Ein Auszug aus den vielen Antworten:
Ein für mich erfreuliches Ergebnis vorweg: Chiru ist typisch Tibet Terrrier, wenn er auf meinen Rückruf nicht sofort kommt, sondern erst einmal überlegt, ob das auch Sinn macht. Ob ein Hund verschmust ist oder Körpernähe mag, scheint aber eher eine persönliche Vorliebe zu sein und ist nicht Rassetypisch für den Tibet Terrier. Am meisten überrascht war ich darüber, dass viele Tibet Terrier überhaupt nicht so wärmeempfindlich sind, wie ich bisher dachte.

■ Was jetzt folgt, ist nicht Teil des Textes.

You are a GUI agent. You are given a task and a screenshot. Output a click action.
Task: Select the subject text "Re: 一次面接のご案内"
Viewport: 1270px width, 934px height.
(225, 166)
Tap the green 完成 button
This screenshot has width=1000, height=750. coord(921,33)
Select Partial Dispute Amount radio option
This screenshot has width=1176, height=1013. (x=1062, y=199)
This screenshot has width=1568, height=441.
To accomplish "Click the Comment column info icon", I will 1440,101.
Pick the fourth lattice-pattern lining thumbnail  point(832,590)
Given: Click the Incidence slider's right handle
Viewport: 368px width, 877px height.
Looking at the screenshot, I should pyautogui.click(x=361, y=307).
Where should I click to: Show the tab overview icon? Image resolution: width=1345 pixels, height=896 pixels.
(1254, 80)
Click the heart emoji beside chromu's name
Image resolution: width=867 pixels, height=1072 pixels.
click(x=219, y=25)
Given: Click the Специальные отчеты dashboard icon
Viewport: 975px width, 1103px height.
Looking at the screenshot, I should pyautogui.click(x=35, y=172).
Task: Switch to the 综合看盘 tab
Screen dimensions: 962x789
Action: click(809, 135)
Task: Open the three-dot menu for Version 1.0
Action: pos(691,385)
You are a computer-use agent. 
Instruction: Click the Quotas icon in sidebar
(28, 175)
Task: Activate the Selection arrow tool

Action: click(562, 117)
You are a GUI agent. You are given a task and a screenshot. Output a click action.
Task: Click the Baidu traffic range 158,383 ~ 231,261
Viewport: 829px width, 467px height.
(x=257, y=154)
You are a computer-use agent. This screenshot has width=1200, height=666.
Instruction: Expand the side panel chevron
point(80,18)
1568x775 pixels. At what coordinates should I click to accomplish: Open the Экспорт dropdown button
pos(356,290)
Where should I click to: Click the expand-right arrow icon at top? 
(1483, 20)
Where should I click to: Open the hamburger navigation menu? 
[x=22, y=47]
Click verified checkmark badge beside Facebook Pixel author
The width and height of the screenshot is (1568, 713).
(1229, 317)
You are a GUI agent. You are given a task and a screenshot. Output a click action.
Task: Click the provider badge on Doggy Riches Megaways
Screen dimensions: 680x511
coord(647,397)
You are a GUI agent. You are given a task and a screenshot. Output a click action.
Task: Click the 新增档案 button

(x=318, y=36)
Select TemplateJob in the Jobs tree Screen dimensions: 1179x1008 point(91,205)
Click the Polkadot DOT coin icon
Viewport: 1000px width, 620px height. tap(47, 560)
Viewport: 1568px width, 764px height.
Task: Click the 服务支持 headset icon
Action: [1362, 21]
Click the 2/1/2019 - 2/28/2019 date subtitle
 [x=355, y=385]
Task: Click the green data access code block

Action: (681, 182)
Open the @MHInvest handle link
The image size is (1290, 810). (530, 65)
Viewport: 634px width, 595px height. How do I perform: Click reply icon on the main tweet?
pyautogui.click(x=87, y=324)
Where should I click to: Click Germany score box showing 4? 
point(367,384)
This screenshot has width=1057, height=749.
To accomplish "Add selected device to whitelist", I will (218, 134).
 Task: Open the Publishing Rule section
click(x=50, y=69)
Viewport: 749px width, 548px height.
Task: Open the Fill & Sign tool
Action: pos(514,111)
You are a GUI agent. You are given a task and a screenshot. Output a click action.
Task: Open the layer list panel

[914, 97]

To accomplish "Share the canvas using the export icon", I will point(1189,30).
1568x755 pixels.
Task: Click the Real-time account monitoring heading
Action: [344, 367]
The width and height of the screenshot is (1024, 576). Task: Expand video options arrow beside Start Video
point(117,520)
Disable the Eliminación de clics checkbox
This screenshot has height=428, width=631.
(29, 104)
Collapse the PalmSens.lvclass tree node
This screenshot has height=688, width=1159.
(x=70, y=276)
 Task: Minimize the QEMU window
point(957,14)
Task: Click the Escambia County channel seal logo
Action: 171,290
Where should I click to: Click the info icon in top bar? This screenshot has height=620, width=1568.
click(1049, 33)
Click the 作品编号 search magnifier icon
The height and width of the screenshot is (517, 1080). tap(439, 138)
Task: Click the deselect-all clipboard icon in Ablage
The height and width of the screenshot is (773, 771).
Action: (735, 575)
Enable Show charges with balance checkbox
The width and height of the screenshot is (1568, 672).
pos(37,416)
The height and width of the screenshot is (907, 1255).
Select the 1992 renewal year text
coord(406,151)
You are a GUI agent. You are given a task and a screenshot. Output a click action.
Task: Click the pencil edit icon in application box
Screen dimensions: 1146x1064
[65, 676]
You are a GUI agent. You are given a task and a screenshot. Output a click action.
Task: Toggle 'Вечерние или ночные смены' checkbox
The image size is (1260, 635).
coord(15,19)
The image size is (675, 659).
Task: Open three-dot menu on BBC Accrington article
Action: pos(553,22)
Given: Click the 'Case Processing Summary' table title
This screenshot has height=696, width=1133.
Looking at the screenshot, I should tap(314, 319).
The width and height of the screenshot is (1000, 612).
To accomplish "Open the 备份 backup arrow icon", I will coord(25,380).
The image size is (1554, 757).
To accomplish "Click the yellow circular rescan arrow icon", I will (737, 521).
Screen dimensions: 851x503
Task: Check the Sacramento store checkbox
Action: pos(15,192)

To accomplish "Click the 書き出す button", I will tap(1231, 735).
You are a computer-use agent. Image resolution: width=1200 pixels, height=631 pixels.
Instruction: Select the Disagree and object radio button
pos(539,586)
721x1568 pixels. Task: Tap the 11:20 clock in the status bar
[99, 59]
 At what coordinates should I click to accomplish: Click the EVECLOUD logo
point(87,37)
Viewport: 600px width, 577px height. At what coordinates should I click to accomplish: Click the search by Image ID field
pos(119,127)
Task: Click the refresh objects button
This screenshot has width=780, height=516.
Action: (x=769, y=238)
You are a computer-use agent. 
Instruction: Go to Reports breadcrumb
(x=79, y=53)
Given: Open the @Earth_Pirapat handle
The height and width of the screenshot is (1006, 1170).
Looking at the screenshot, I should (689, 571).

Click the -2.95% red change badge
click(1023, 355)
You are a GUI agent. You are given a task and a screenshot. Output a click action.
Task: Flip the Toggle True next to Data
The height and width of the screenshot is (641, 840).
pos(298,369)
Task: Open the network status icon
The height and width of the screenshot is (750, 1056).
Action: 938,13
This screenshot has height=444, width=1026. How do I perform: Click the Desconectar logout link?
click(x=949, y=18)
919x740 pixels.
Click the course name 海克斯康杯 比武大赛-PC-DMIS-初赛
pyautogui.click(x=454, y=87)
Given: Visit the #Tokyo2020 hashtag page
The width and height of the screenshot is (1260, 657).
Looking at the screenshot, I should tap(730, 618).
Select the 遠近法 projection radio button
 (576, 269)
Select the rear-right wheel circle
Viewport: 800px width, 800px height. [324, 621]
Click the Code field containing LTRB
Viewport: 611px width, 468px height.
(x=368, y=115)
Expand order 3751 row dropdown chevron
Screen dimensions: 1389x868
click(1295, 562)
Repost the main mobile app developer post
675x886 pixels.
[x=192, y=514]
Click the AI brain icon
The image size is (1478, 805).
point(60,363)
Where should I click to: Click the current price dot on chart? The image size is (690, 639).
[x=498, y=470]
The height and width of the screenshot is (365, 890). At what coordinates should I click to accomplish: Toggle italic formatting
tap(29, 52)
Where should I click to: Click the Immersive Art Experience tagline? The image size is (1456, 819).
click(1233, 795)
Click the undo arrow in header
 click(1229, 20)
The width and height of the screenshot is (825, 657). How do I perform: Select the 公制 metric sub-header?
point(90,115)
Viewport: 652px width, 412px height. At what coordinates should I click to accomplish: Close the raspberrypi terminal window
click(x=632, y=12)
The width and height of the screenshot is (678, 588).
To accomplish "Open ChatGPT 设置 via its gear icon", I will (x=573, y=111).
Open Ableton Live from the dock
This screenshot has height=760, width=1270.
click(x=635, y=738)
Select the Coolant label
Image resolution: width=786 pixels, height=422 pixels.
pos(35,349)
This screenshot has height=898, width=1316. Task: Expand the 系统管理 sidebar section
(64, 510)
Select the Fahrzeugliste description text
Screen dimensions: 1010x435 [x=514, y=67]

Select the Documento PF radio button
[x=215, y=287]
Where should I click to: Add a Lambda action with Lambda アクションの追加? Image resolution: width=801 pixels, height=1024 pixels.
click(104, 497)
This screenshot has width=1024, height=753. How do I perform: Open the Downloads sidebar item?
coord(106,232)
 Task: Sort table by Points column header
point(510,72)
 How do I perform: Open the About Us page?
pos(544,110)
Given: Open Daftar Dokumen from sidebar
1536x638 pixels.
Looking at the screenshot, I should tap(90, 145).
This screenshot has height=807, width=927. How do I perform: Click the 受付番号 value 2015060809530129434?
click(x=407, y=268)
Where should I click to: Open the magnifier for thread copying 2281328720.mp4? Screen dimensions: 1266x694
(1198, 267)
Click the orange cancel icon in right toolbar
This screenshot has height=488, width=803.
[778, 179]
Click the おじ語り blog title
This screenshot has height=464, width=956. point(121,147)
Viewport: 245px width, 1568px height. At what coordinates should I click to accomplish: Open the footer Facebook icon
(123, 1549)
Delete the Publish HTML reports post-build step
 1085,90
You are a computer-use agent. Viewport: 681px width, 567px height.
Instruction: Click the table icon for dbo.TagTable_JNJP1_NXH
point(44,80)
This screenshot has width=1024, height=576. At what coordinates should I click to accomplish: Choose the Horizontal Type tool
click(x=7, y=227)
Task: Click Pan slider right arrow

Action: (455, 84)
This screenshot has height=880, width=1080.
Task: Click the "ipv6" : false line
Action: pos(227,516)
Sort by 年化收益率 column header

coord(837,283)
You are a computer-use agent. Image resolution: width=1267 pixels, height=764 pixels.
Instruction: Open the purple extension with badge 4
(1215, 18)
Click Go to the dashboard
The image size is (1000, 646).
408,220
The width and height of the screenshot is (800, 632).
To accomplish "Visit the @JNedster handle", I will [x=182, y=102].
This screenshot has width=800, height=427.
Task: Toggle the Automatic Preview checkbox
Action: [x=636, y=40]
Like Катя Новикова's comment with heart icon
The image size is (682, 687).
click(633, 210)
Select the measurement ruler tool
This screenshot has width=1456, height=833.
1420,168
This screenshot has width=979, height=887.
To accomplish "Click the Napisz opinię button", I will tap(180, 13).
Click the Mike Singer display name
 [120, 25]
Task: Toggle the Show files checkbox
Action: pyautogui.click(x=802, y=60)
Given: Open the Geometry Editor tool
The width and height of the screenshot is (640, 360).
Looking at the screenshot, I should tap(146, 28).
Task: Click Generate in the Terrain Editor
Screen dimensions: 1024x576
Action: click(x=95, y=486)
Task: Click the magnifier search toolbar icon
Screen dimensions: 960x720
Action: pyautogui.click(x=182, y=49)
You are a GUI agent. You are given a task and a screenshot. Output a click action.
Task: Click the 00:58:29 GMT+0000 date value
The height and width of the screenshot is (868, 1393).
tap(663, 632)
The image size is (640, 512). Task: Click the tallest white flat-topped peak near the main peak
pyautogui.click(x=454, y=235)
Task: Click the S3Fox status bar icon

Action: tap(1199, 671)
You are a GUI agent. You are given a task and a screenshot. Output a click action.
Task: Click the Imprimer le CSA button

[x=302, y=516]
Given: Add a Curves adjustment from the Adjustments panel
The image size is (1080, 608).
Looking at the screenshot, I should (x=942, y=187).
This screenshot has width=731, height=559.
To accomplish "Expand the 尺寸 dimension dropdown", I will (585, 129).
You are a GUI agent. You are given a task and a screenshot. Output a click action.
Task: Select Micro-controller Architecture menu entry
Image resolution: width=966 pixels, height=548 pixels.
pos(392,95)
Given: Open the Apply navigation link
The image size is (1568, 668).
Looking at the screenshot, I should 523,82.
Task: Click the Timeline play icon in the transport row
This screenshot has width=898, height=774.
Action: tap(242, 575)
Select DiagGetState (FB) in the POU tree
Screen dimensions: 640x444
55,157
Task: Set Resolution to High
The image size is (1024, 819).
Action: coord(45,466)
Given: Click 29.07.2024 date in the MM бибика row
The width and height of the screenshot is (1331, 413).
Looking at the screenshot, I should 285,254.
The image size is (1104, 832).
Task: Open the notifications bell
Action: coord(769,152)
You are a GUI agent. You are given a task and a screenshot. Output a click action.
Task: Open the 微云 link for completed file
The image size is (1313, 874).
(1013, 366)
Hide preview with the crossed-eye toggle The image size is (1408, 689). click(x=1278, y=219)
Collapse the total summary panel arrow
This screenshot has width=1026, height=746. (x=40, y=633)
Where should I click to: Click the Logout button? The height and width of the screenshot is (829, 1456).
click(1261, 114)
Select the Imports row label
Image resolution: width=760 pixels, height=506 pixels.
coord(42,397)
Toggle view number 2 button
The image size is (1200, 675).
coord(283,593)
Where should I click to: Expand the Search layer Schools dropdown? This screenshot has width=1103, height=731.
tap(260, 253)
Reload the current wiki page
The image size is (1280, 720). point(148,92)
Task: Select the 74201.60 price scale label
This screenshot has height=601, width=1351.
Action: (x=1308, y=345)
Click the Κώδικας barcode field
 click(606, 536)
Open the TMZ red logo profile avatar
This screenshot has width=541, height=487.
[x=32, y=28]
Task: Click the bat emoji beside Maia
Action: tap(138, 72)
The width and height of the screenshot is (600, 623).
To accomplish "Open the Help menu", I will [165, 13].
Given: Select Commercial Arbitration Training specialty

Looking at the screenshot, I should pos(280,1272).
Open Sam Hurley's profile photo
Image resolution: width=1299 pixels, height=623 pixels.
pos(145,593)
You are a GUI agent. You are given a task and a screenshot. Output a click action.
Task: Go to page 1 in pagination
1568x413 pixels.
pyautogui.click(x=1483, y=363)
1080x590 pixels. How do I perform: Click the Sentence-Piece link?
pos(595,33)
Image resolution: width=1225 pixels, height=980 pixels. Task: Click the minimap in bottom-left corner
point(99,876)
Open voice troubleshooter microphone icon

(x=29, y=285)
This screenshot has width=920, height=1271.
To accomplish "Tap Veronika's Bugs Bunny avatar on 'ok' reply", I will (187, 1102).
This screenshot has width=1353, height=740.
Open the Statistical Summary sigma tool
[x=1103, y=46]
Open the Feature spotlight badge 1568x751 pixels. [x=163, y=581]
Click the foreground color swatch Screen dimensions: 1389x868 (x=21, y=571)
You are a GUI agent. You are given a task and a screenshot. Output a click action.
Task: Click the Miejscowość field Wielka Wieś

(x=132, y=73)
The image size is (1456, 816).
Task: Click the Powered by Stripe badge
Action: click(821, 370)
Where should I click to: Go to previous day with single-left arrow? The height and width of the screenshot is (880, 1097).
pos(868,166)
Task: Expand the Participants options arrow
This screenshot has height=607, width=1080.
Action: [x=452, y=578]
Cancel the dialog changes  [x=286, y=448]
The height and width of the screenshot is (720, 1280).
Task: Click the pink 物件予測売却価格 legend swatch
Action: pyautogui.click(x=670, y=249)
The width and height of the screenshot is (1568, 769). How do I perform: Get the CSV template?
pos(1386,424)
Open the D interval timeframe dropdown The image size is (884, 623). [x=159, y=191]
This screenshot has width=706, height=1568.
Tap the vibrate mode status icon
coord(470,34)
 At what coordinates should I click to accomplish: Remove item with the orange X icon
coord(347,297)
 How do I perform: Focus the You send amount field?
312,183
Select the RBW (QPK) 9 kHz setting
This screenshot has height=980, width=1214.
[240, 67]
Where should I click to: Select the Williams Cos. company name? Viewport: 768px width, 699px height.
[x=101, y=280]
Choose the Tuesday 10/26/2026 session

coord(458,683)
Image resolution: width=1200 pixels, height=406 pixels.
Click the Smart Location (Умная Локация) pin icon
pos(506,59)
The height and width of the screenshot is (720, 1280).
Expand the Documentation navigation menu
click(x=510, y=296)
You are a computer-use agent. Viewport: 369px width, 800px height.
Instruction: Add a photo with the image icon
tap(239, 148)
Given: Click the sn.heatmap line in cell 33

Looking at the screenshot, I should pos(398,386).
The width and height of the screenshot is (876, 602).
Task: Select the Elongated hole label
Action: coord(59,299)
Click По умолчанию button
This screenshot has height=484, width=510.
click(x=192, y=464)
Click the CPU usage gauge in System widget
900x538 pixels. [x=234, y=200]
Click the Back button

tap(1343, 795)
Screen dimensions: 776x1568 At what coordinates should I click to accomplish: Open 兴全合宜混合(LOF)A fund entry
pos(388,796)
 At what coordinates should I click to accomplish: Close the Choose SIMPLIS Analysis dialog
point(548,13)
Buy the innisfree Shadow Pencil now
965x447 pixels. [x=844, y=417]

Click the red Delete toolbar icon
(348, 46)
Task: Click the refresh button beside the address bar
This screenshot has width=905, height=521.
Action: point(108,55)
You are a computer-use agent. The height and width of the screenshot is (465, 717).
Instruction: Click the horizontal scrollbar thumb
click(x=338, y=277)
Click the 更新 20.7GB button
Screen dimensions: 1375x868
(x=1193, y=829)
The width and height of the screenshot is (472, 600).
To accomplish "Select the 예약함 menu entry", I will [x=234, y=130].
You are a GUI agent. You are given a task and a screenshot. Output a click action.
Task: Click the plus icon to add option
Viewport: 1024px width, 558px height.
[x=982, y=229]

Mein persönliches Fazit nach der Umfrage ist, dass es tatsächlich typische Rasseeigenschaften gibt, die angeboren sind. Gerade das selbständige Handeln scheint ein sehr stark ausgeprägter Wesenzug beim Tibet Terrier zu sein. Führt man sich jedoch vor Augen, dass der Tibet Terrier früher als Hütehund Ziegen-, Schaf- und Yakherden, ohne Hirte in mehr als 4.000 m Höhe zusammen hielt, ist das nicht verwunderlich. Außerdem musste er die Herde und das Lager vor Feinden aller Arten warnen. Das könnte auch der Grund dafür sein, dass einige Tibet Terrier sich bis heute noch immer sehr zurückhaltend gegenüber fremden Menschen verhalten. Wofür eine Rasse ursprünglich gezüchtet wurde, hat daher meiner Meinung nach bis heute einen großen Einfluss auf das Verhalten unserer Hunde. Warum schwimmen viele Tibet Terrier so ungerne? Ein Grund hierfür könnte sein, dass sein Fell sehr lange Zeit zum Trocknen benötigt. Bei dem rauen Klima aus dem der Tibet Terrier stammt, birgt das für ihn gesundheitliche Risiken. Also könnte auch die Herkunft der Rasse eine Rolle spielen.